The chairman and CEO of Berkshire Hathaway, Warren Buffett who is also the world’s most successful value investor, published his annual letter to shareholders on February 24, 2018.
The letter is widely followed not only by the international financial media but also by many investors around the world due to his remarkable track record and also since it is considered one of the best reviews on the US stock market and the wider economy.
He wrote, though the company has a huge amount dedicated to one or more large acquisitions, he and his partner Charlie Munger were unable to invest because of the high share prices.
He stated, “In our search for new stand-alone businesses, the key qualities we seek are durable competitive strengths; able and high-grade management; good returns on the net tangible assets required to operate the business; opportunities for internal growth at attractive returns; and, finally, a sensible purchase price. That last requirement proved a barrier to virtually all deals we reviewed in 2017, as prices for decent, but far from spectacular, businesses hit an all-time high.”
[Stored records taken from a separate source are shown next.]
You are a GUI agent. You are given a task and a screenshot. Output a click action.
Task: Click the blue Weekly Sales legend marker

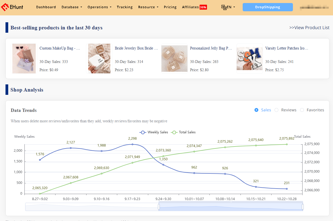tap(143, 132)
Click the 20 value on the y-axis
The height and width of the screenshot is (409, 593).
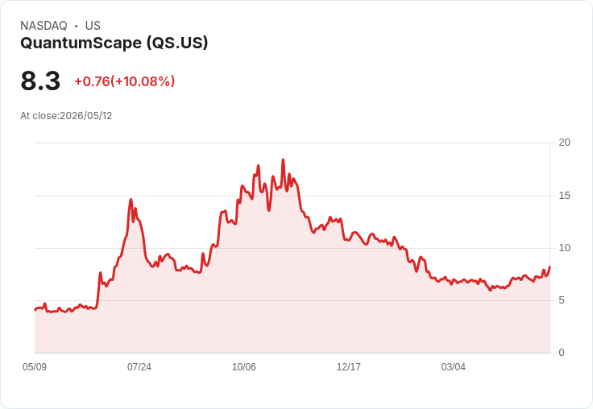click(564, 143)
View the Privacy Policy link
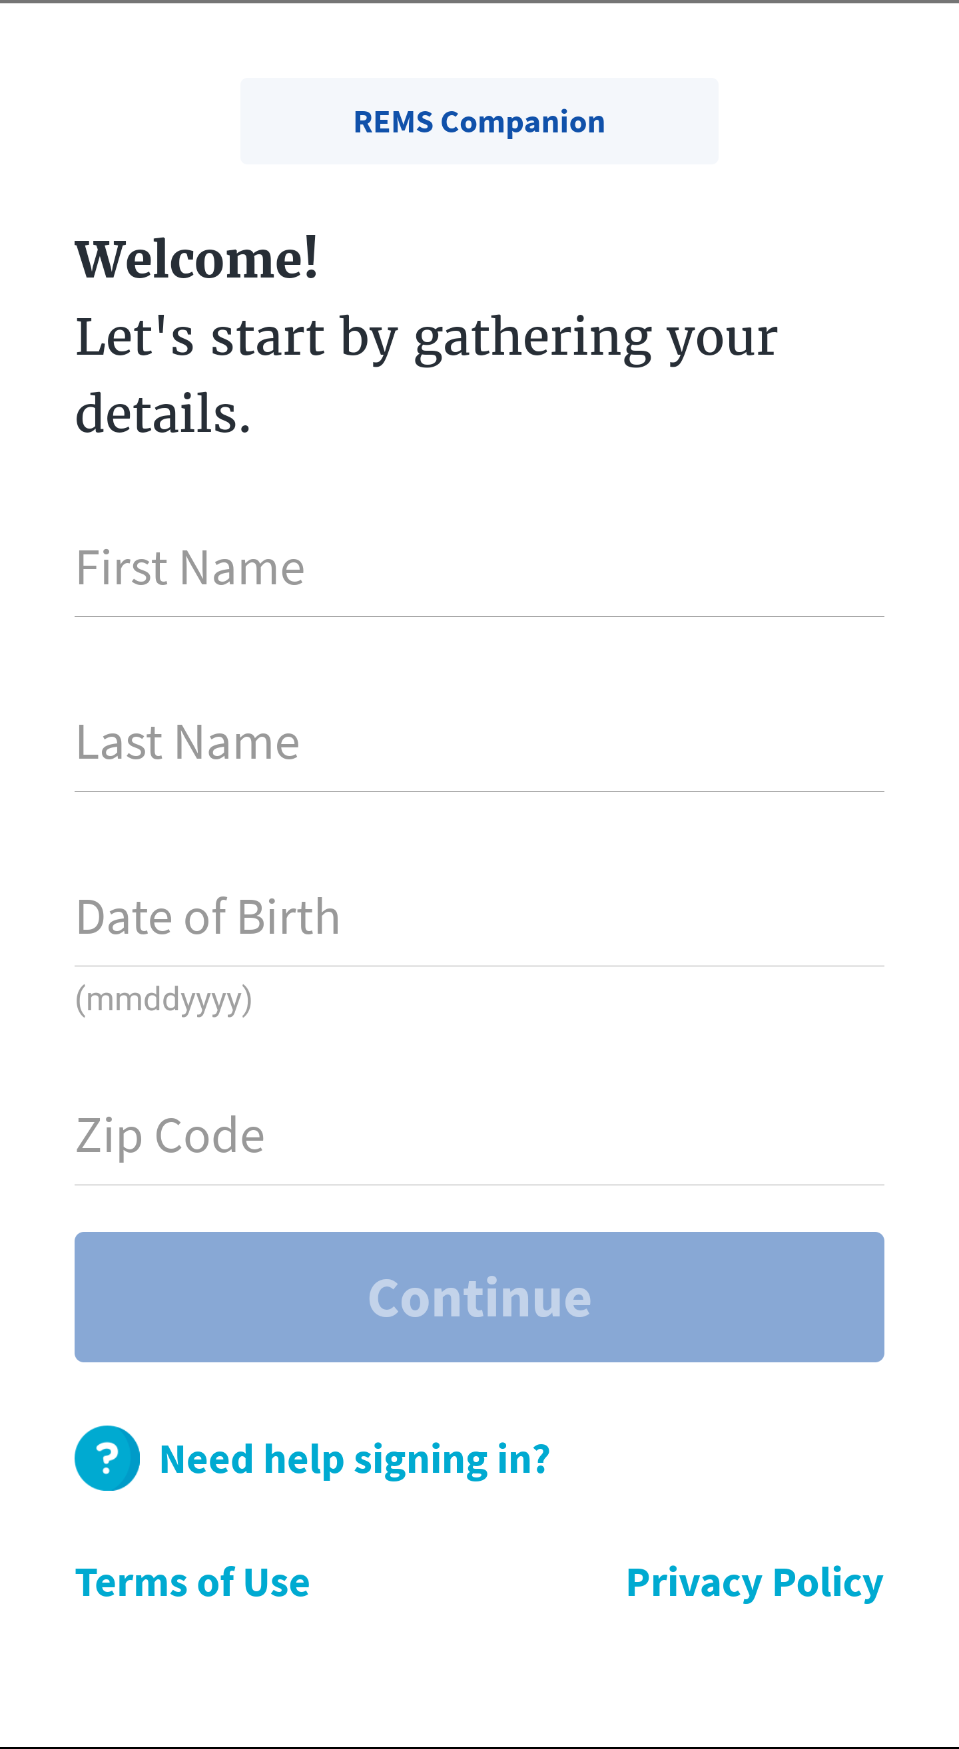The width and height of the screenshot is (959, 1749). [x=755, y=1583]
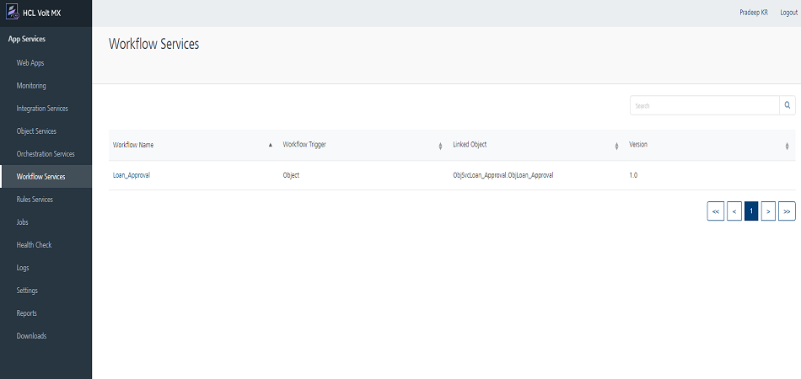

He also hinted at the current stock market behavior and the importance to have the available liquidity to take opportunities that can be presented if share prices decline rapidly.
He stated that “though markets are generally rational, they occasionally do crazy things. Seizing the opportunities then offered does not require great intelligence, a degree in economics or a familiarity with Wall Street jargon such as alpha and beta. What investors then need instead is an ability to both disregard mob fears or enthusiasms and to focus on a few simple fundamentals. A willingness to look unimaginative for a sustained period – or even to look foolish – is also essential.”